[Collected data]
.....
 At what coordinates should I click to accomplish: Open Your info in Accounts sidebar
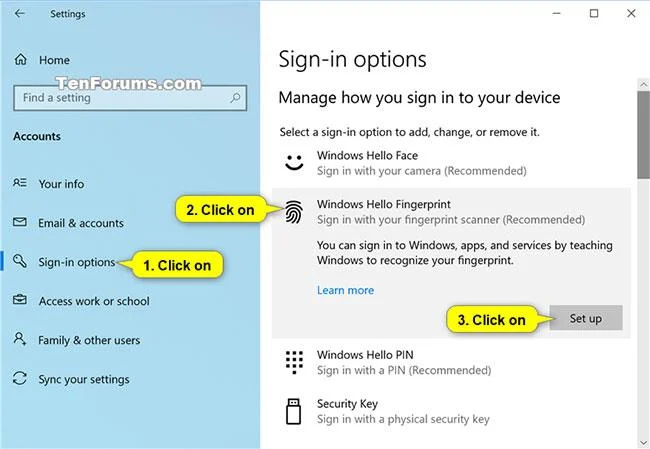click(61, 184)
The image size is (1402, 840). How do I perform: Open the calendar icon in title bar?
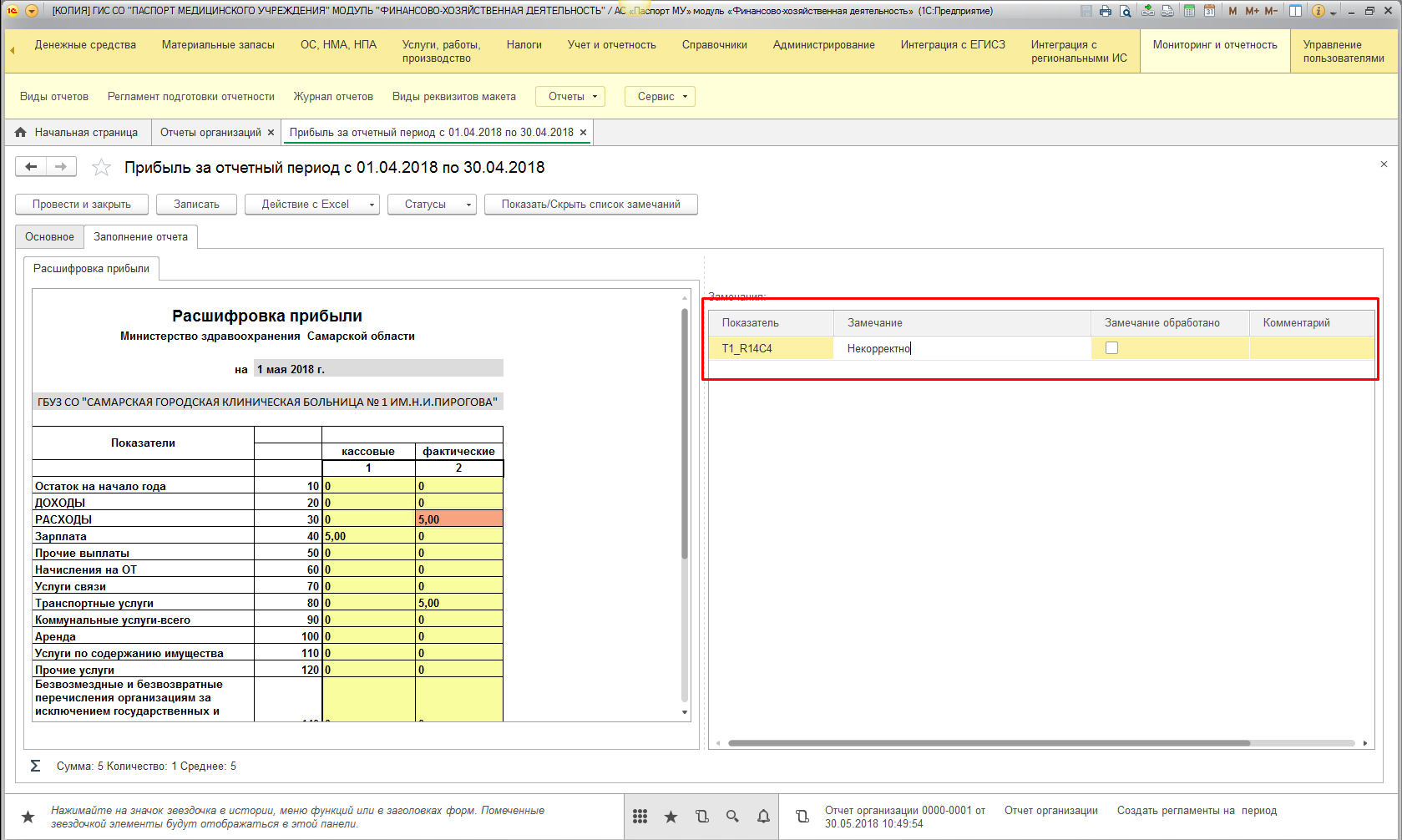[x=1209, y=11]
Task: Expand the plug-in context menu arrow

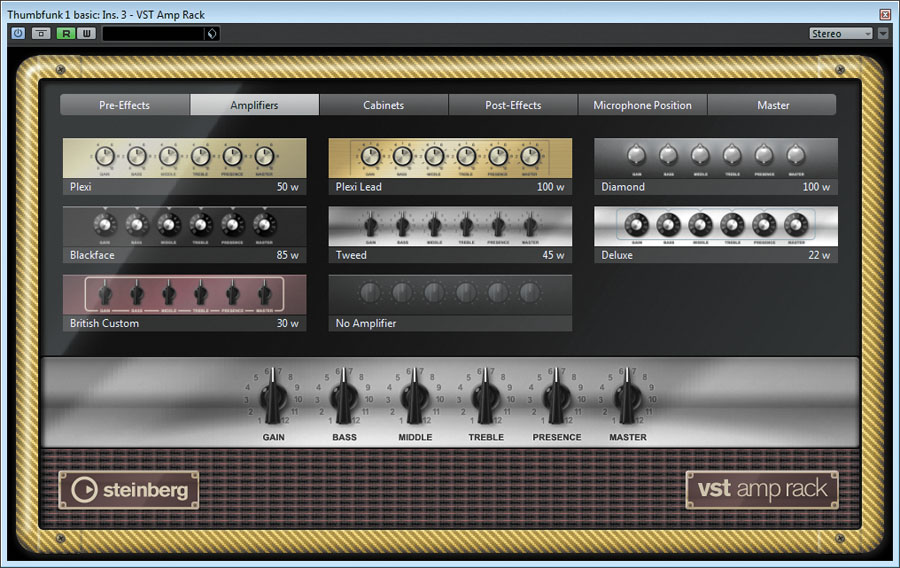Action: tap(883, 34)
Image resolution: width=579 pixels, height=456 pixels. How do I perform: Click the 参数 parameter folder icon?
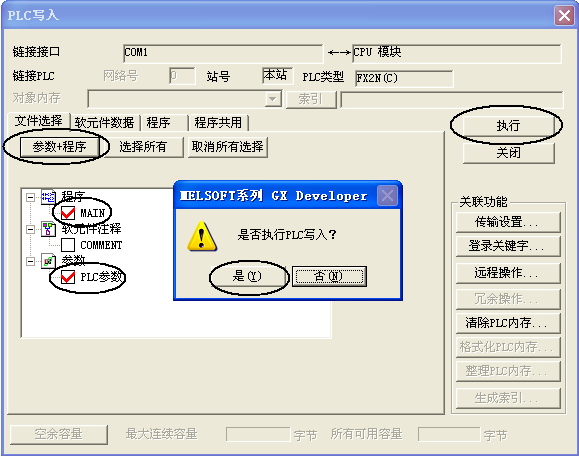tap(48, 261)
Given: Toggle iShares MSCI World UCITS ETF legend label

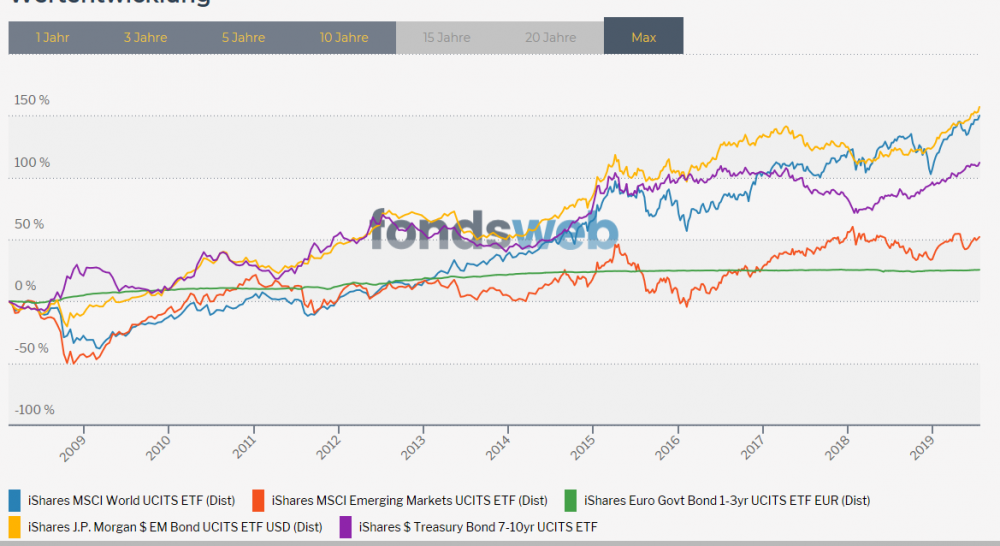Looking at the screenshot, I should point(132,500).
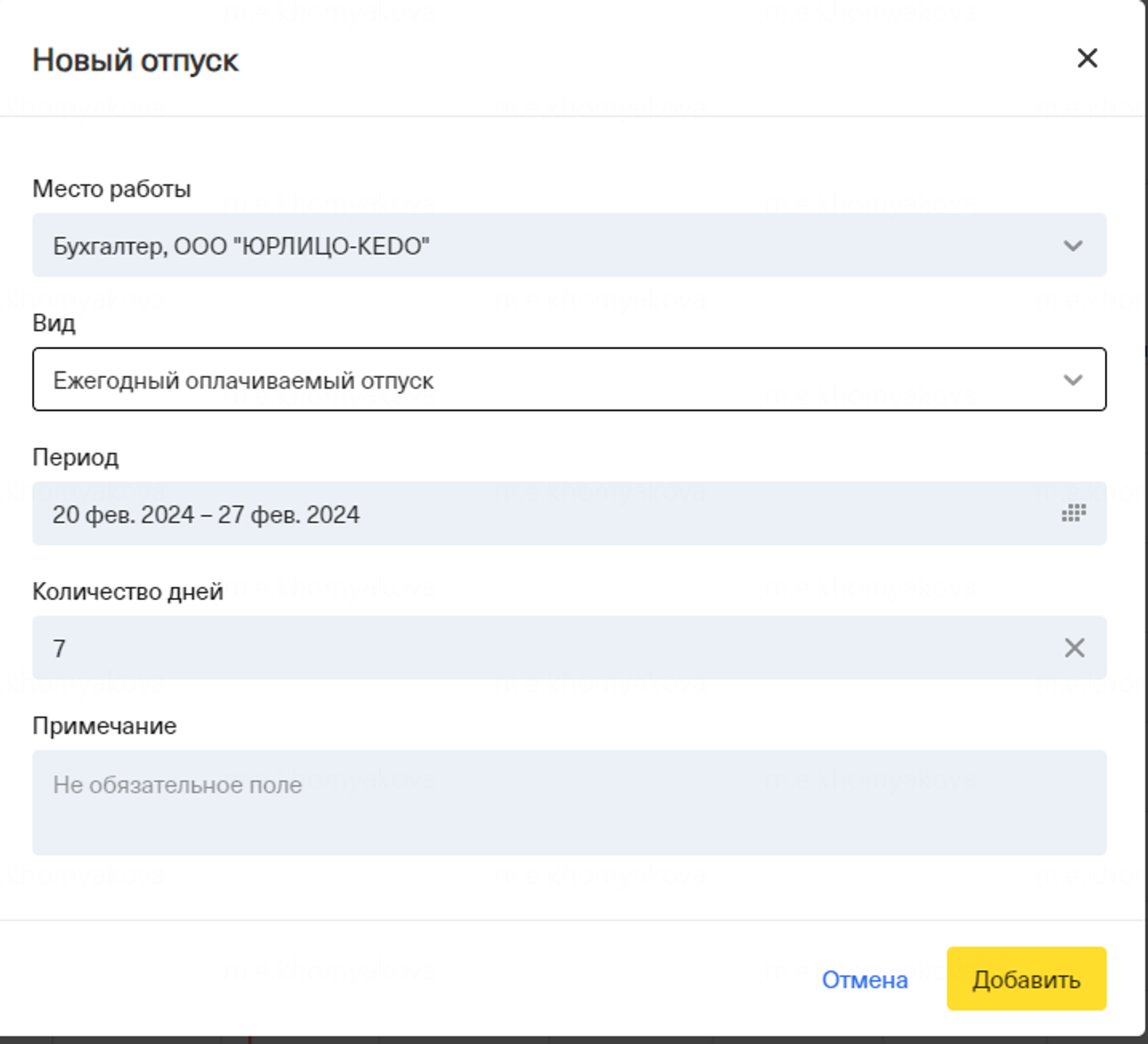
Task: Click the Количество дней label
Action: pyautogui.click(x=128, y=591)
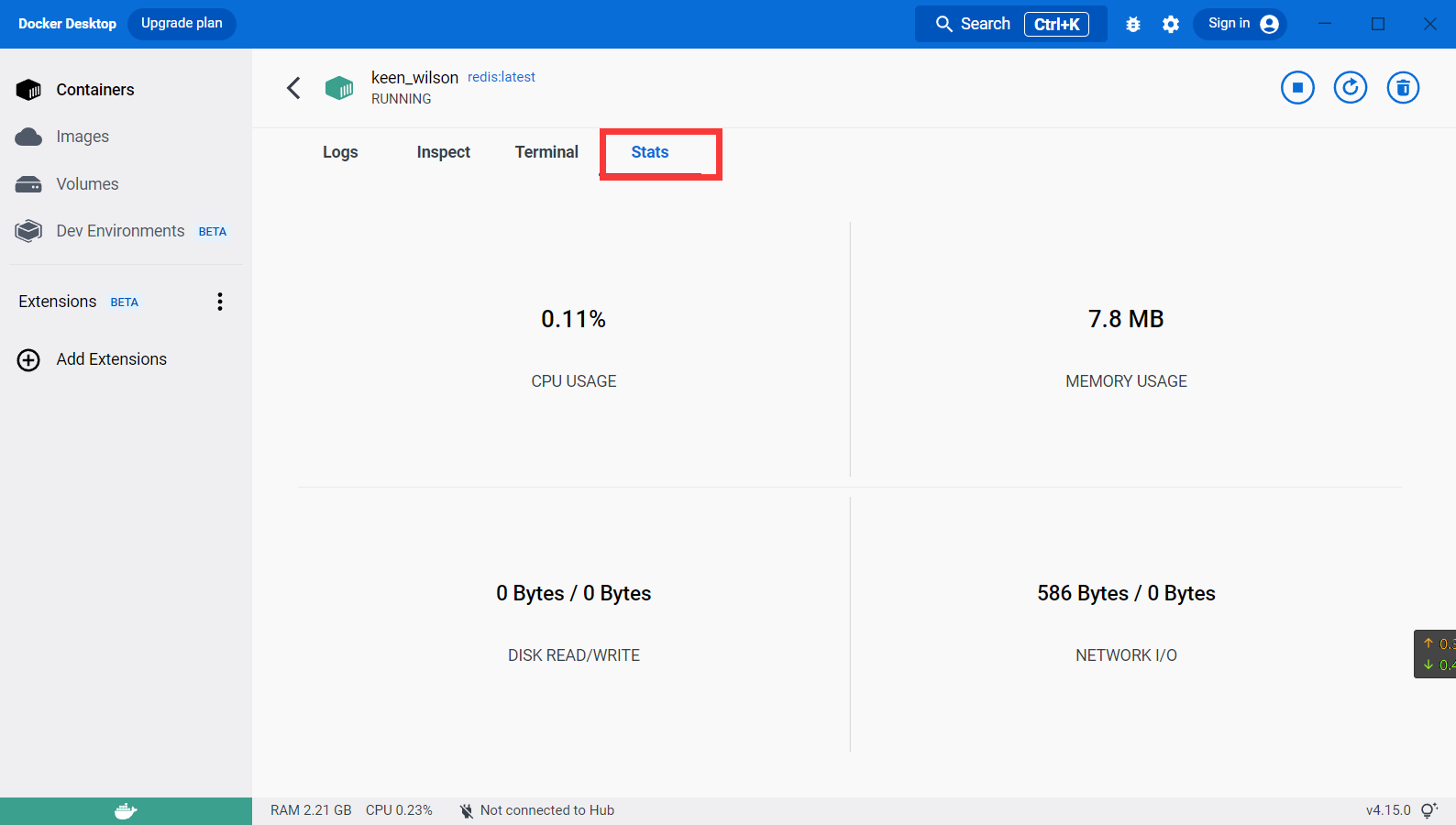Image resolution: width=1456 pixels, height=825 pixels.
Task: Click the Docker whale icon in footer
Action: point(126,811)
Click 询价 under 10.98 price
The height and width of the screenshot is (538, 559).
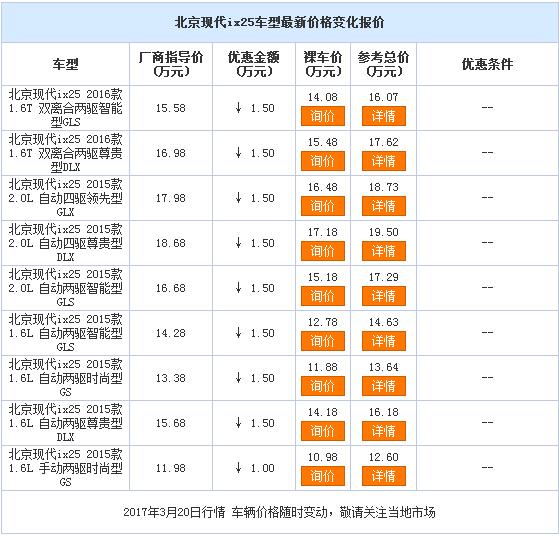click(323, 476)
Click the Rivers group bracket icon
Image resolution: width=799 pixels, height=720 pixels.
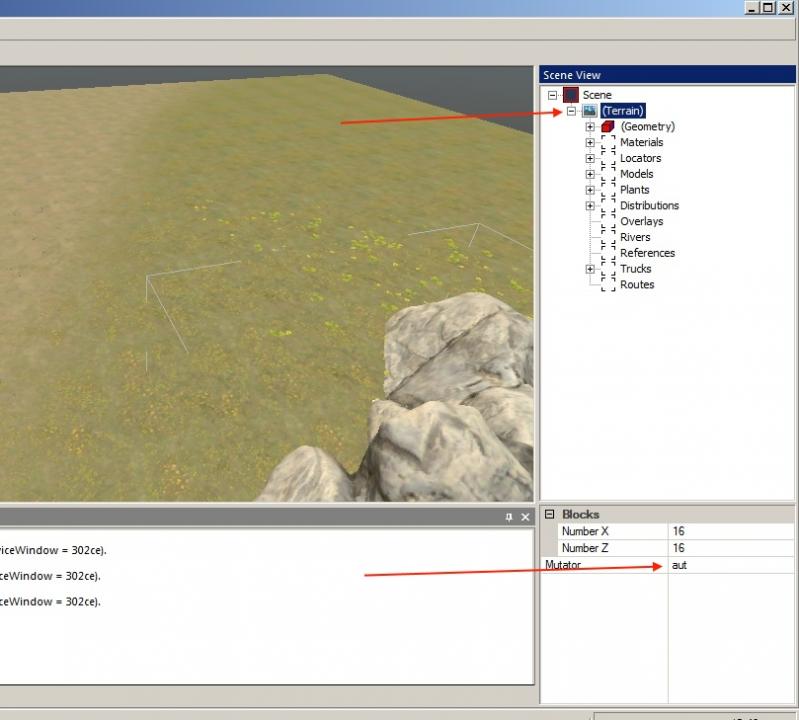click(x=608, y=237)
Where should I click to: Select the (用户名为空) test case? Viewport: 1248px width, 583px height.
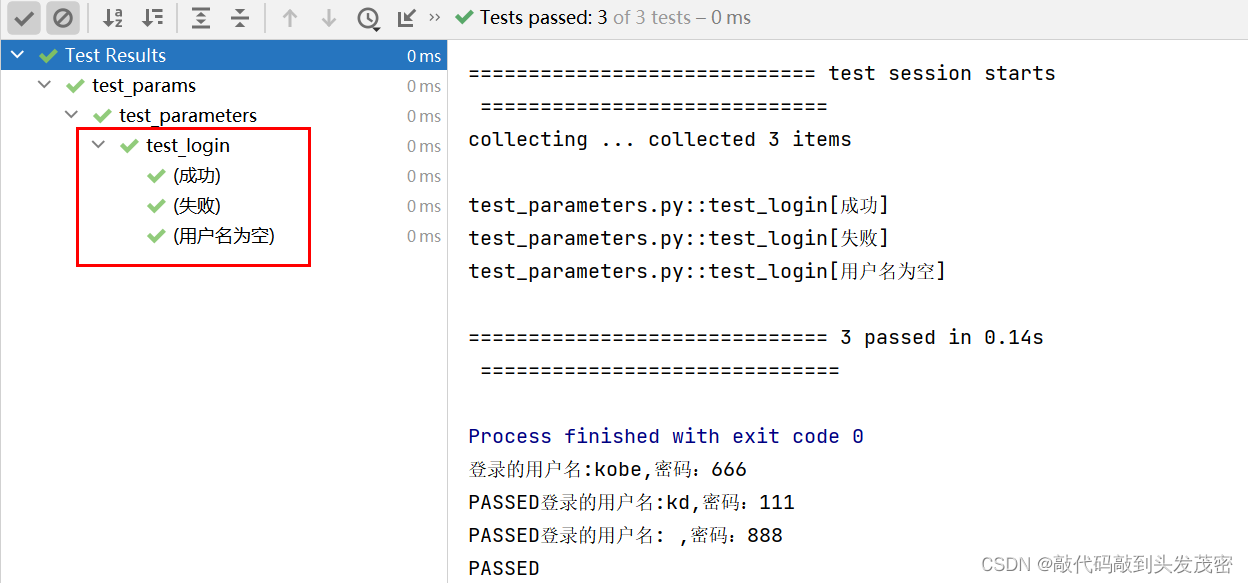[224, 236]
.....
_The problem_
Set down exactly, with no additions, each line from the line that includes "Task: Expand the plug-in context menu arrow" to the final line of the entries above; leave pictures out.

_Reply to the task_
Task: Expand the plug-in context menu arrow

Action: tap(883, 34)
Image resolution: width=579 pixels, height=456 pixels. How do I perform: Click the 参数 parameter folder icon?
tap(48, 261)
Given: Toggle iShares MSCI World UCITS ETF legend label

Looking at the screenshot, I should point(132,500).
Task: Click the Количество дней label
Action: pyautogui.click(x=128, y=591)
Image resolution: width=1456 pixels, height=825 pixels.
Task: Click the Docker whale icon in footer
Action: point(126,811)
Click 询价 under 10.98 price
The height and width of the screenshot is (538, 559).
click(323, 476)
Click the Rivers group bracket icon
Image resolution: width=799 pixels, height=720 pixels.
click(x=608, y=237)
Where should I click to: Select the (用户名为空) test case? Viewport: 1248px width, 583px height.
[224, 236]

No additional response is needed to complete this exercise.